Specification (legal concept)

The processing (Latin specificatio ), also processing, clears a legal concept in property law the change of ownership, which is necessary due to technical processing.

In contrast to the accessories can be seen in the German-speaking jurisdictions of processed materials or things have no independent property more, only at the thing, which was prepared by the processing. Whether the processor becomes the owner or the owner of the raw material retains his property depends on whether the work of the transformation of the matter is more valuable than the thing itself So you can no longer have property rights on clay, which was made into bricks. The owner of his property barley also loses it when it is processed into malt.

Historical Development

The solution of the question of whether the processor or the owner of the raw material should belong to the newly manufactured, was measured at the value of work since the end of the 18th century.

In classical Roman law, the question has been solved less on the basis of legal reasoning, or, as in the present-day German-speaking jurisdictions, commercial perspective, but whether the nature of a thing from the outer shape (Lat. forma) or commodity (Latin materia ) depends. The law school of Prokulianer spoke out following the philosophy of Aristotle to the outer shape of, so the property was to the processor.

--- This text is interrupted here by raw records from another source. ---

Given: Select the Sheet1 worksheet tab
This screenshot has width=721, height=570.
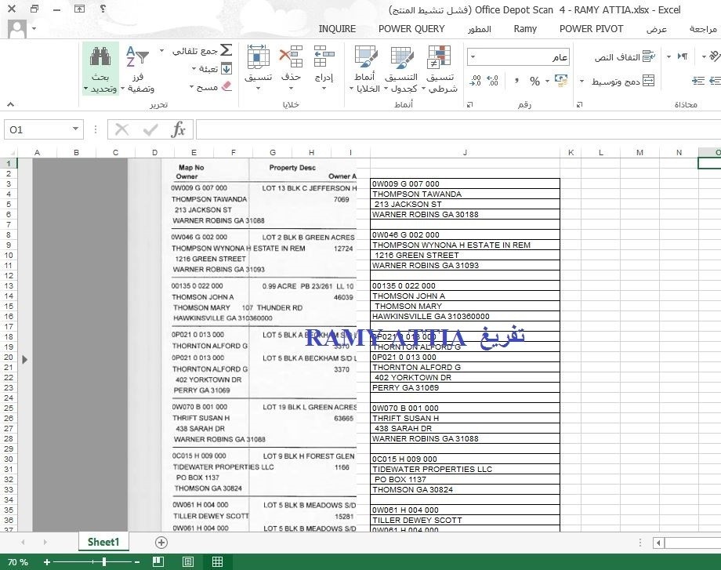Looking at the screenshot, I should point(103,542).
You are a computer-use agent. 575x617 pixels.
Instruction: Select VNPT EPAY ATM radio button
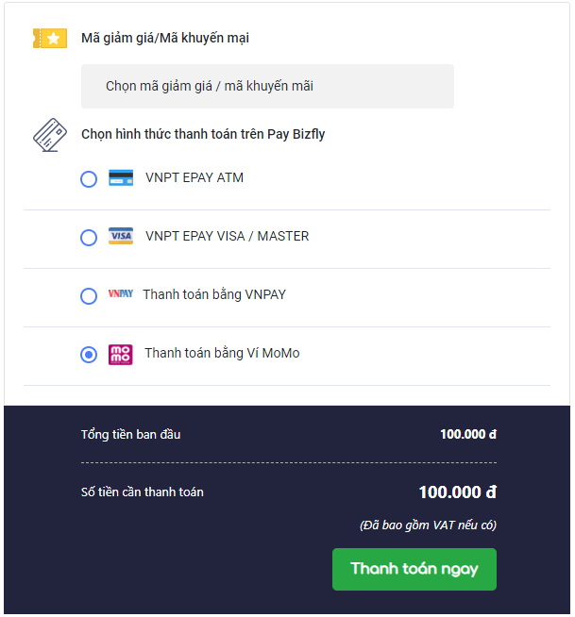click(89, 179)
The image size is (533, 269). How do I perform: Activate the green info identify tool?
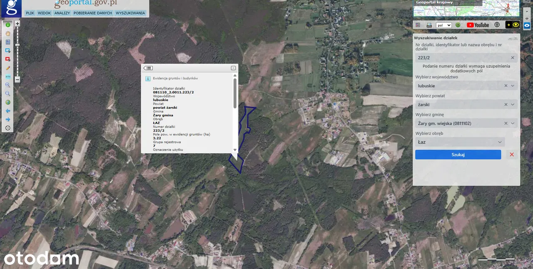click(8, 25)

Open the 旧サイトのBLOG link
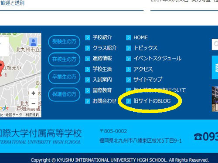coord(152,101)
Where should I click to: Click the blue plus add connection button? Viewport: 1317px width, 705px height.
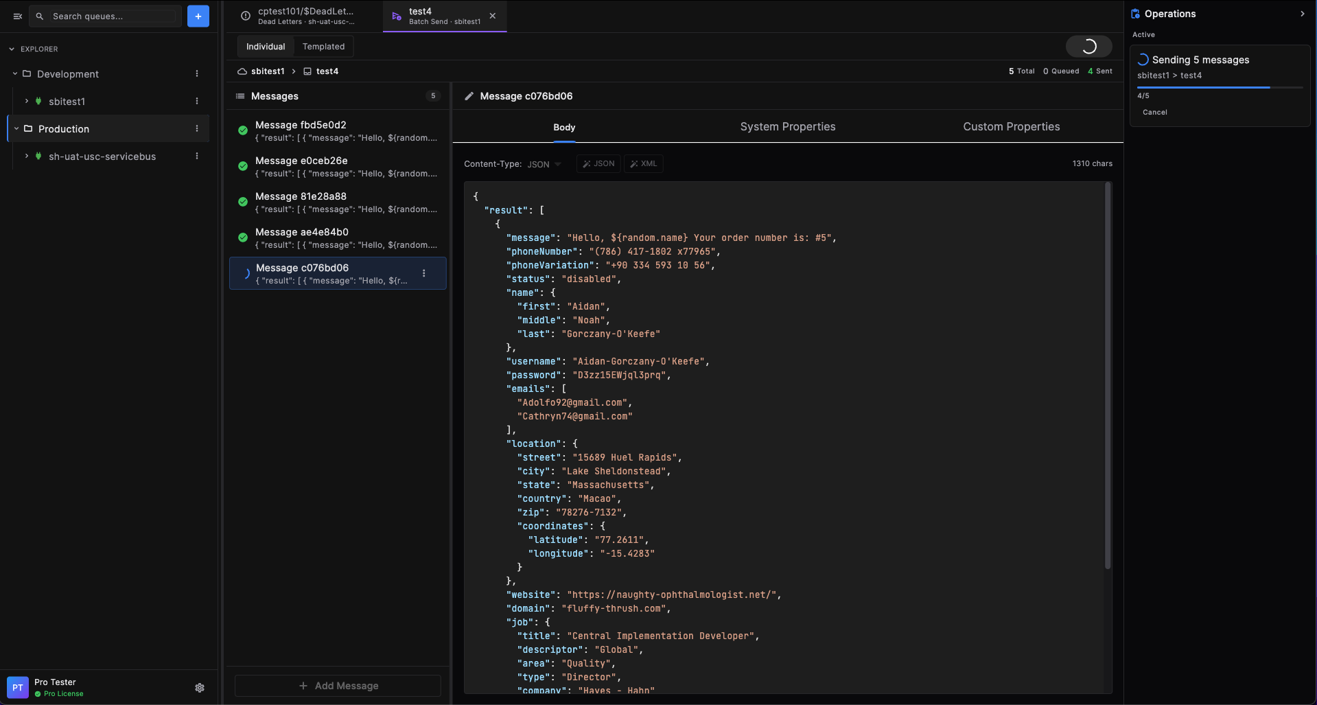(x=198, y=16)
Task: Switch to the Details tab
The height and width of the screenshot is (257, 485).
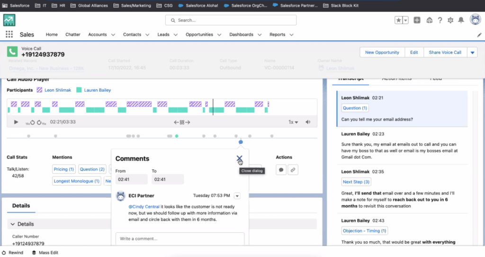Action: (x=21, y=206)
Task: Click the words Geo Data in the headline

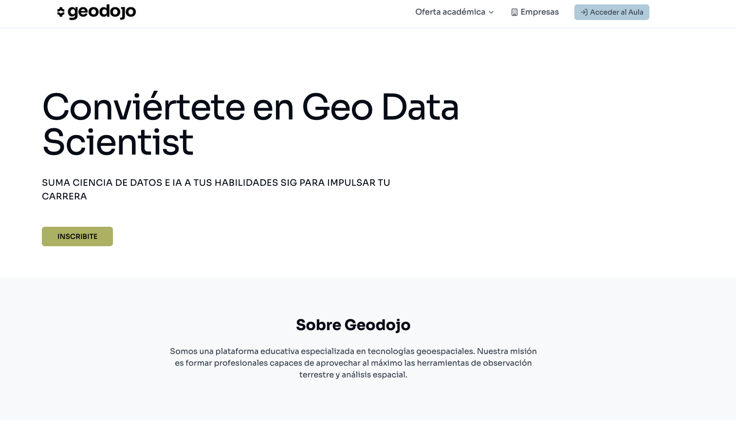Action: click(380, 107)
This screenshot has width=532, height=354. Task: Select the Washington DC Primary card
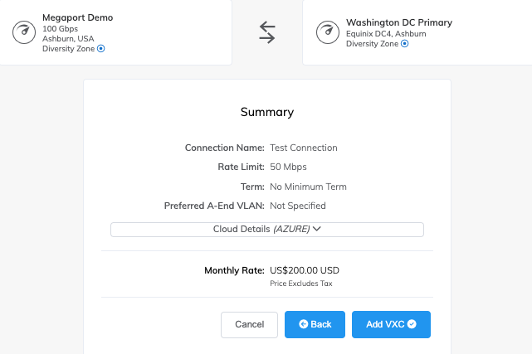coord(417,32)
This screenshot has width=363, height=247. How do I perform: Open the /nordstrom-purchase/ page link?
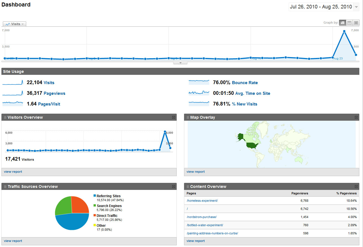(202, 217)

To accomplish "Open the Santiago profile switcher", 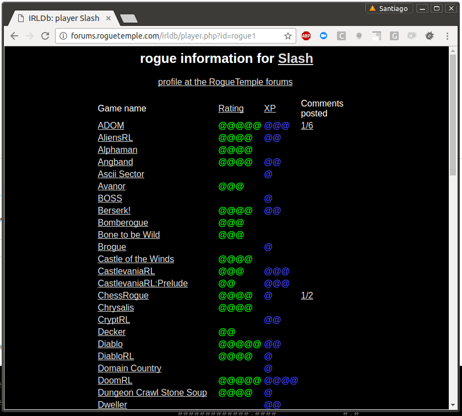I will coord(389,8).
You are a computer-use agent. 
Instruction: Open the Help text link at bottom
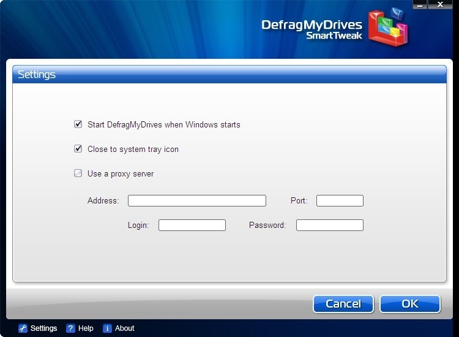[x=86, y=328]
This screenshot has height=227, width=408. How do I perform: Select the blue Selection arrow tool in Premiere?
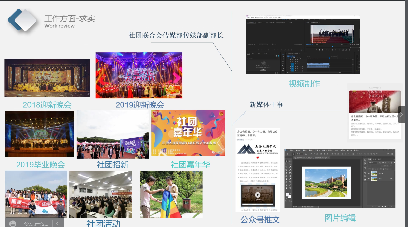tap(283, 54)
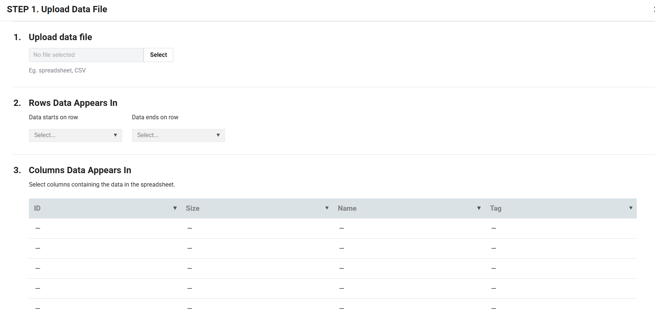Screen dimensions: 655x314
Task: Click the first row cell under Size
Action: (190, 228)

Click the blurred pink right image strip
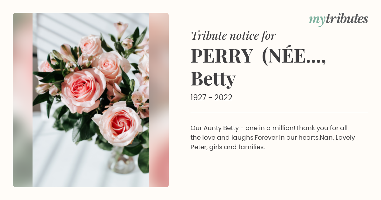[x=159, y=100]
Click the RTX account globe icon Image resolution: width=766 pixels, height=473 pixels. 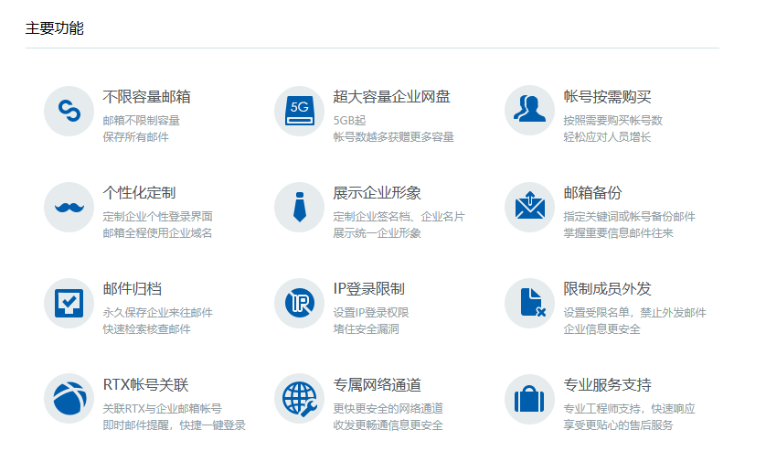click(69, 399)
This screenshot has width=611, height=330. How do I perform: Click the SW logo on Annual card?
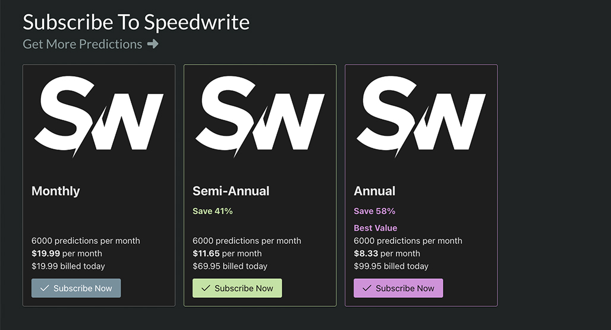(421, 116)
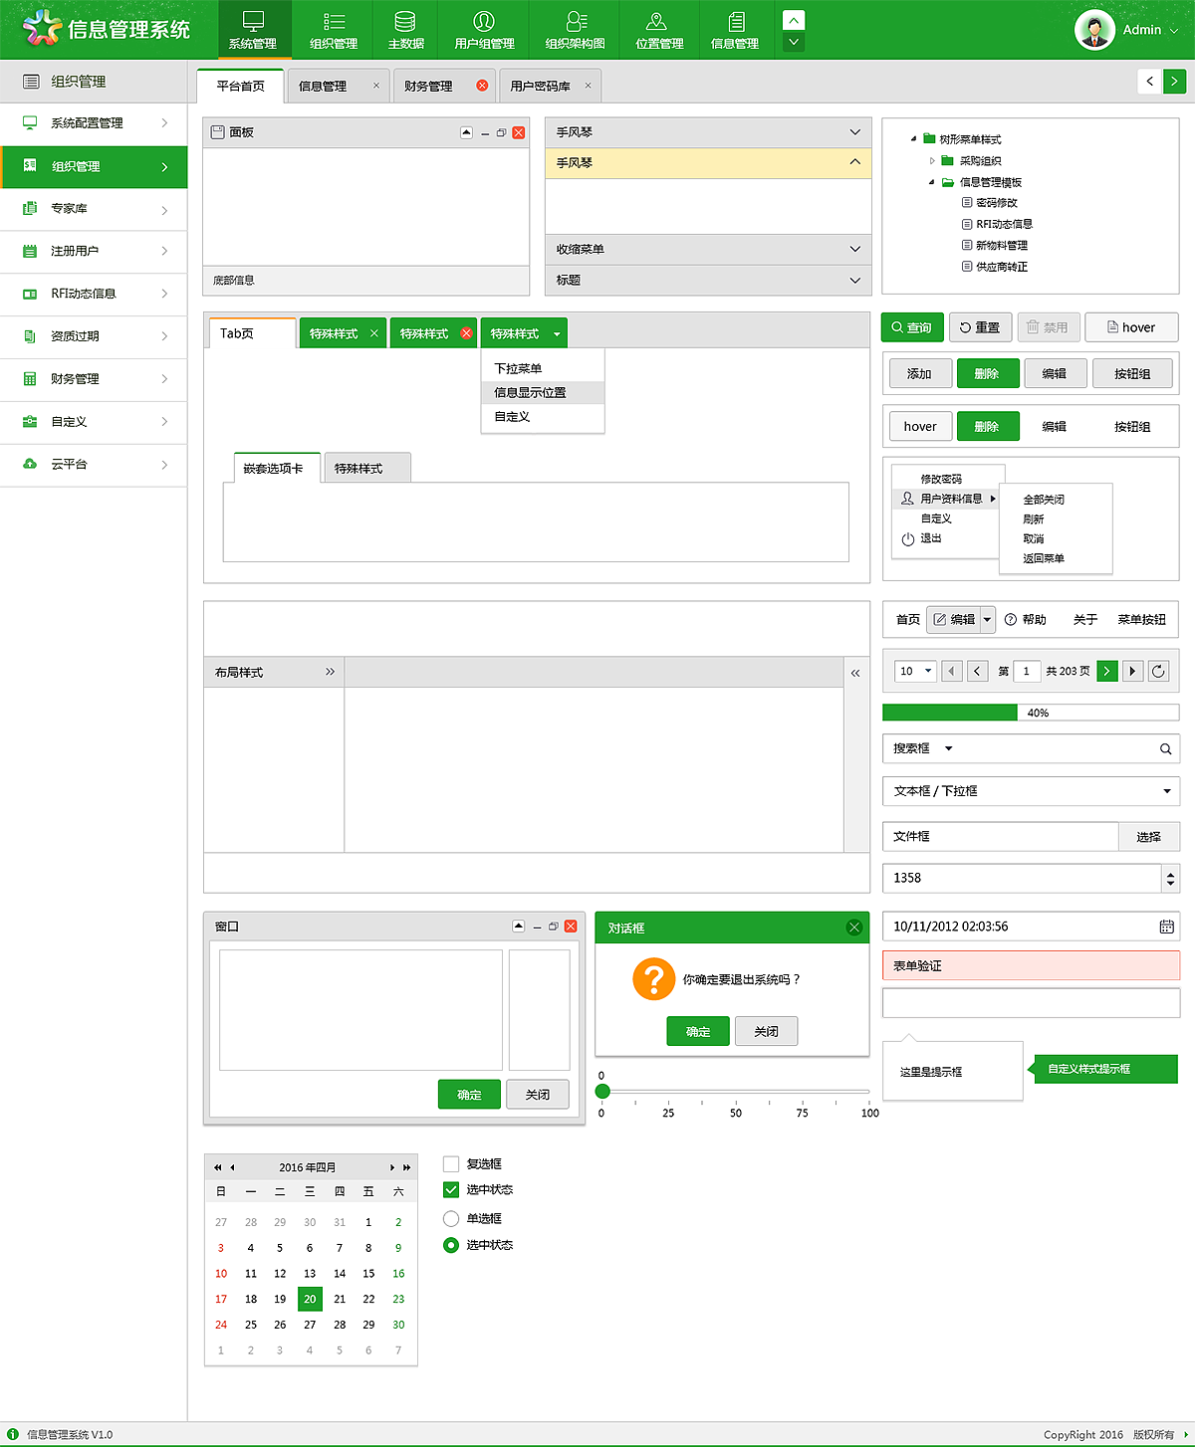This screenshot has height=1447, width=1195.
Task: Open the RFI动态信息 sidebar entry
Action: click(x=29, y=294)
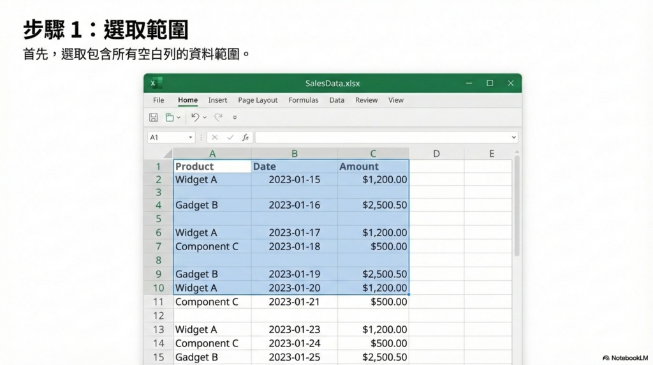653x365 pixels.
Task: Click the Select All corner triangle
Action: click(168, 154)
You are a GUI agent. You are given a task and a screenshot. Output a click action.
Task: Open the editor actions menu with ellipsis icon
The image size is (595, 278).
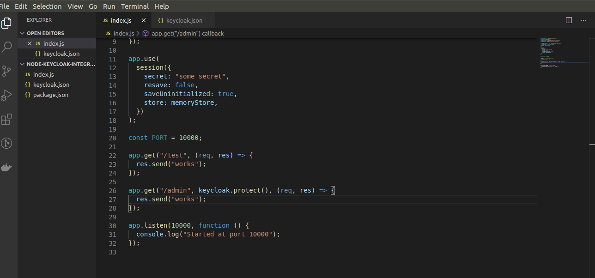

The other major school of law followed the philosophical doctrine of the Stoics, according to which the raw material is the essence of a thing, with the result that the property remained in the processed goods to the owner of the raw material.

Under Justinian the dispute was resolved as meaning that not recyclable in the commodity terms of the property fell to the processor. Examples of this were grapes that were made ​​into wine. If the situation can, however, be recycled into the raw material, eg a bronze statue by melting, the ownership of the newly manufactured thing remained the material owners.